*Try it*: The required output is the line that contains "Uncheck Online tartalom" and every line after it, each written out exactly, up to the end of the entries.

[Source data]
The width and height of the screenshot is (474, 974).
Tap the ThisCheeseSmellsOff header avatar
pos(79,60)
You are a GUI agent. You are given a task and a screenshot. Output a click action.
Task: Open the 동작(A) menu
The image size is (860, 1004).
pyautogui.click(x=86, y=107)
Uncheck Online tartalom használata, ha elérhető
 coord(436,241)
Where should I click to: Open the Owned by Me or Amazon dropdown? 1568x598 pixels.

*Final answer*:
Uncheck Online tartalom használata, ha elérhető
 coord(436,241)
Where should I click to: Open the Owned by Me or Amazon dropdown? 1568x598 pixels.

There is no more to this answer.